Hay películas que no se ven, se sienten. Aftersun es una de ellas. A través de un verano aparentemente tranquilo, Charlotte Wells logra capturar la distancia invisible entre un padre y una hija, esa mezcla de amor, incomprensión y melancolía que solo el tiempo revela. Es una historia mínima en apariencia, pero tan cargada de emoción que duele.
Paul Mescal está sencillamente inmenso. No necesita grandes gestos para transmitir la fragilidad de un hombre que intenta ser feliz, aunque por dentro se esté desmoronando. En su mirada hay cansancio, ternura y un peso que el espectador percibe sin que nadie lo diga. Frankie Corio, por su parte, brilla con una naturalidad que desarma: sus risas, sus silencios y su forma de observar al padre son pura verdad.
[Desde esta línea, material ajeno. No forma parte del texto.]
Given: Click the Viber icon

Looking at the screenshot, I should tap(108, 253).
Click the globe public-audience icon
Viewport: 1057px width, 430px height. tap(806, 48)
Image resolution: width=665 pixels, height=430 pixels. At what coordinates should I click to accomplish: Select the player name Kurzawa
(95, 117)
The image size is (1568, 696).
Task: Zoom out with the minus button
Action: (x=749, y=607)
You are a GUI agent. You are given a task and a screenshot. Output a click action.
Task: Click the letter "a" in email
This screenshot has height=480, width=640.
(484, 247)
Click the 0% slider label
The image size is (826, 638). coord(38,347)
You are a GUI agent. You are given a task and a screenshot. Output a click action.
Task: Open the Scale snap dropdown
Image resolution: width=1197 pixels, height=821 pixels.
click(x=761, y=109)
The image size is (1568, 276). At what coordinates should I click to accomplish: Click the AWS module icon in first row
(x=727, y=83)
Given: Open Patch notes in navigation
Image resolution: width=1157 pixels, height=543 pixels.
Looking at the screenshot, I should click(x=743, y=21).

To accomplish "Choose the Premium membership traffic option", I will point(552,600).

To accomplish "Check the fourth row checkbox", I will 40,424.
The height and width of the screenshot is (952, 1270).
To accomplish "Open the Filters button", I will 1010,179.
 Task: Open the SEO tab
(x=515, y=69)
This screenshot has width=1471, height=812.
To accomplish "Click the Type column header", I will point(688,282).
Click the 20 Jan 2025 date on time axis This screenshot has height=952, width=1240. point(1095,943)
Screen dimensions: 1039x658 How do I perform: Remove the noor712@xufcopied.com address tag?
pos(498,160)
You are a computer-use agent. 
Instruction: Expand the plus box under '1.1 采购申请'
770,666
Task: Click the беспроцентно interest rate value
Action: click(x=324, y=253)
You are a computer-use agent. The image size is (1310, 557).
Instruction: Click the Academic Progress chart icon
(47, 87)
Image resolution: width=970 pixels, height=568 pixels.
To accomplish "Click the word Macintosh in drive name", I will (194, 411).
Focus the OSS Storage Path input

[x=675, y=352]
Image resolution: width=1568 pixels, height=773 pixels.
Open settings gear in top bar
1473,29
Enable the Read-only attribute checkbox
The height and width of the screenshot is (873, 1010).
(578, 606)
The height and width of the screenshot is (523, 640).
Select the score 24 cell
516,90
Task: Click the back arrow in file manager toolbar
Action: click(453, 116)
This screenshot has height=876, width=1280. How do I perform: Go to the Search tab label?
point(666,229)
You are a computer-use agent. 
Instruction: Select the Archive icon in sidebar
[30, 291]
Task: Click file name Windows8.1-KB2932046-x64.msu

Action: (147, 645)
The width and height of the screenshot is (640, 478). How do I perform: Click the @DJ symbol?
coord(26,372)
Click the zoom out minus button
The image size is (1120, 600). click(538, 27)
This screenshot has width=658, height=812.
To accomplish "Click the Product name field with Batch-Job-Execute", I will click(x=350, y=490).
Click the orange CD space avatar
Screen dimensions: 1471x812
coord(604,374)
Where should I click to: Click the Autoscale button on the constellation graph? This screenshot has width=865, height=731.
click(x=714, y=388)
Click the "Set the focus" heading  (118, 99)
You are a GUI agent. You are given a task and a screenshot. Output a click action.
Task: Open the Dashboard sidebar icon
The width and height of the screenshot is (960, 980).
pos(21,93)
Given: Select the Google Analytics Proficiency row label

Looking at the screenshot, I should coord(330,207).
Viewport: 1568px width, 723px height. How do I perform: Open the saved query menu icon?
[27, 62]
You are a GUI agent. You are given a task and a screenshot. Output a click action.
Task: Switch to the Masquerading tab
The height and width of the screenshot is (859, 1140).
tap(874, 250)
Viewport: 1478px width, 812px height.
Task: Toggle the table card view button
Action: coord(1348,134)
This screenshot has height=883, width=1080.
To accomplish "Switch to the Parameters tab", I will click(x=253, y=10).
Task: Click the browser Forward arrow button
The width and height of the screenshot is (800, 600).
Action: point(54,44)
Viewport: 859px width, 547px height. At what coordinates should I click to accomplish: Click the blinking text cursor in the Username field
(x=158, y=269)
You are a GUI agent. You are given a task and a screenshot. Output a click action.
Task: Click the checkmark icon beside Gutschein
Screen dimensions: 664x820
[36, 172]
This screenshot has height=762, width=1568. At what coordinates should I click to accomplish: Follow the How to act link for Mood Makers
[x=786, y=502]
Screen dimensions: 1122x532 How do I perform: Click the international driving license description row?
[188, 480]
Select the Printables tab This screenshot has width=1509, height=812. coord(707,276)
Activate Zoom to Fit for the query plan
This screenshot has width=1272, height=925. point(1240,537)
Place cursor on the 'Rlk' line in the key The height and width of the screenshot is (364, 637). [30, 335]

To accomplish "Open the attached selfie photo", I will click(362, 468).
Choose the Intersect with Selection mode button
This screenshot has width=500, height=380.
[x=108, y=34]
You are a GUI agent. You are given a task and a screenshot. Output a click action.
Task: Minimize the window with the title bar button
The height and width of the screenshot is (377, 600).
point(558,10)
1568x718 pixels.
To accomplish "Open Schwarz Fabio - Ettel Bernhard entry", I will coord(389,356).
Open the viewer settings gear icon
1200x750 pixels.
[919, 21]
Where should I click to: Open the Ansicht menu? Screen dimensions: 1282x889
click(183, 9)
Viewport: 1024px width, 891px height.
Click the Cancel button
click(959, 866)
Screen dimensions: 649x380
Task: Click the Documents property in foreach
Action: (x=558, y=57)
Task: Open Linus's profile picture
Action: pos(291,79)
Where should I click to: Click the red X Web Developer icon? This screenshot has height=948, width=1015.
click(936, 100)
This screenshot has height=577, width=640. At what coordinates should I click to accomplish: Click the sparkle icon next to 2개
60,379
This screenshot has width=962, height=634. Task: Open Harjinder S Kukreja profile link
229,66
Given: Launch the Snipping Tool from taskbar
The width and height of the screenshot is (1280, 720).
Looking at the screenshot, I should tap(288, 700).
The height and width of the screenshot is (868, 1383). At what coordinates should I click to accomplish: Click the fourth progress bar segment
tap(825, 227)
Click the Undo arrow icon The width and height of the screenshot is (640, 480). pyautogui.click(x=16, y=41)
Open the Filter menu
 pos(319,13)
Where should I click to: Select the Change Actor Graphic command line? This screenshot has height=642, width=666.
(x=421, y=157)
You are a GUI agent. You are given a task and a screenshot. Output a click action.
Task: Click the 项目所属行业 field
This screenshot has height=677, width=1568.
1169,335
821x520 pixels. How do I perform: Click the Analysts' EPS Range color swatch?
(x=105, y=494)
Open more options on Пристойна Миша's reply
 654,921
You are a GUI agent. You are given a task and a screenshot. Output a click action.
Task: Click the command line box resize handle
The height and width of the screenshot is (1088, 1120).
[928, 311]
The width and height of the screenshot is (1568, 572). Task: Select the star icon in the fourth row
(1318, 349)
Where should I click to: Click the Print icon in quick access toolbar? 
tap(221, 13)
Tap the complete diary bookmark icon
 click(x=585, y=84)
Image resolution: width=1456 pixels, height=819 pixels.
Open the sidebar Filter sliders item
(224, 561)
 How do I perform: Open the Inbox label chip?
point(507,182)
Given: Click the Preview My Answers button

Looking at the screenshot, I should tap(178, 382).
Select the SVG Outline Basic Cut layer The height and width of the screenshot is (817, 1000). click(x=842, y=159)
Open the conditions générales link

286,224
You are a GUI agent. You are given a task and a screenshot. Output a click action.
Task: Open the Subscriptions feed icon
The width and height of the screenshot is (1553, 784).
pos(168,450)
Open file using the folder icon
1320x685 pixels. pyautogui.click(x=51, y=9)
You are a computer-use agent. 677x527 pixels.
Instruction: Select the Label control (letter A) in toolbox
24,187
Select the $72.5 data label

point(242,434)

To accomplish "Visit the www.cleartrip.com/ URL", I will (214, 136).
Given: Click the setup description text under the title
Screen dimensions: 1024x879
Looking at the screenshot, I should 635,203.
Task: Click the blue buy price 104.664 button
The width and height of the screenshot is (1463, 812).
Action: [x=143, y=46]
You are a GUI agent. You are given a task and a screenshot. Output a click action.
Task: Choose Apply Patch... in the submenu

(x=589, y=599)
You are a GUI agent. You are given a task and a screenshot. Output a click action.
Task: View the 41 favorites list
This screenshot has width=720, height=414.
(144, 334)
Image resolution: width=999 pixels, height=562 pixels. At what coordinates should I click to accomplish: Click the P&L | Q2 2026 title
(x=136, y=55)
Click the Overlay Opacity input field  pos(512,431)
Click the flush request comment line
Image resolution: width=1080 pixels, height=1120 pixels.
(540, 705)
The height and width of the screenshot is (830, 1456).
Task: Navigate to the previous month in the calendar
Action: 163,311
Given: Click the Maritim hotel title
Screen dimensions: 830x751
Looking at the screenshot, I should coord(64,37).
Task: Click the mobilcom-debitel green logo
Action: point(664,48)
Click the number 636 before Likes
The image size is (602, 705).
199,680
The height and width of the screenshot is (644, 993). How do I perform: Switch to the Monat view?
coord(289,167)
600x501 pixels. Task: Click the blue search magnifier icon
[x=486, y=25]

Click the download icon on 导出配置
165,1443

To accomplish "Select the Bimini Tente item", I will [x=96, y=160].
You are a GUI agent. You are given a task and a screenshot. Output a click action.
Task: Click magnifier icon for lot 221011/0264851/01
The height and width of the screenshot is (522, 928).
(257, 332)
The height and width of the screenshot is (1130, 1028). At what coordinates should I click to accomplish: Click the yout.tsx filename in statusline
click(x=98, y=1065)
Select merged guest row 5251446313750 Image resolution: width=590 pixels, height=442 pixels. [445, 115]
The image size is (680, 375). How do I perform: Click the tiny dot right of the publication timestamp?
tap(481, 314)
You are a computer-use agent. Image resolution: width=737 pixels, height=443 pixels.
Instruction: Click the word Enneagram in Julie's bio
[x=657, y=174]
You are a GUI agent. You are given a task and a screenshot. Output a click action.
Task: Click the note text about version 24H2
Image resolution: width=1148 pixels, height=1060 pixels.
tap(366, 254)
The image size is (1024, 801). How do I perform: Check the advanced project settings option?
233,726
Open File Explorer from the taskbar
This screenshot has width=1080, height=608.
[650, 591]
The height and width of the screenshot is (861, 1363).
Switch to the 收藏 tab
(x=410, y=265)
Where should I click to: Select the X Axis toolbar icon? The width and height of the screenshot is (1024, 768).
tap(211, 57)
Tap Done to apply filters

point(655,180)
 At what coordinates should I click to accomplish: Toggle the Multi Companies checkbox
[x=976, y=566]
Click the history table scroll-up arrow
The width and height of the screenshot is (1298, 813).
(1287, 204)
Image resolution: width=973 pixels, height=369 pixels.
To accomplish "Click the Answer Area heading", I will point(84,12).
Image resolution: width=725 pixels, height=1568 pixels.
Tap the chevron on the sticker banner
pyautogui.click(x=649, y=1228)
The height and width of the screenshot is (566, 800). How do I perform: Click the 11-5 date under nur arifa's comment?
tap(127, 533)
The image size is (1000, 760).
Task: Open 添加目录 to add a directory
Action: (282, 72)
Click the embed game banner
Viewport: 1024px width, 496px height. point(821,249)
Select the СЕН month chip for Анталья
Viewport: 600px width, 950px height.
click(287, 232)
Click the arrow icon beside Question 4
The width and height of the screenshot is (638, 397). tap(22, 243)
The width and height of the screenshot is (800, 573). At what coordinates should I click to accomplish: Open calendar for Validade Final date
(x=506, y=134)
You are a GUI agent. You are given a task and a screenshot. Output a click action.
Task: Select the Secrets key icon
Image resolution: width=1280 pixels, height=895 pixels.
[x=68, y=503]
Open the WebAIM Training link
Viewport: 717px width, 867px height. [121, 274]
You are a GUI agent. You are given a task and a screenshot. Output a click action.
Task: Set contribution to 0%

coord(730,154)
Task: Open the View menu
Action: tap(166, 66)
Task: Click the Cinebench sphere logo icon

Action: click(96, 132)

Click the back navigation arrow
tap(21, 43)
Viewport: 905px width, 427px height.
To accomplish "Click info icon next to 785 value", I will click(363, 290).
La película se construye a base de recuerdos, como si Sophie adulta intentara recomponer aquel verano con la distancia del tiempo. Lo que vemos son fragmentos, destellos de una memoria que se niega a desaparecer. Y entre esas piezas sueltas, surge algo mucho más grande: el amor. Un amor real, imperfecto, que se siente en ese abrazo bajo “Under Pressure”, en la mirada del aeropuerto, en todo lo que no se dice.
Wells demuestra una sensibilidad poco común. Su dirección es contenida, íntima, y cada decisión —la textura de las imágenes, la música, los silencios— parece elegida con el corazón. No hay artificio, solo la verdad de dos personas que se aman y no saben cómo salvarse mutuamente. Es una película que no grita, pero te deja roto por dentro.
Aftersun no da respuestas, ni falta que hace. Su fuerza está en lo que evoca, en cómo nos obliga a pensar en nuestros propios recuerdos, en los momentos que tal vez no supimos valorar. Es cine que se queda contigo mucho después de que se apagan las luces. Melancólica, hermosa y devastadora, una de esas películas que no solo se recuerdan, sino que se sienten como un eco en el pecho.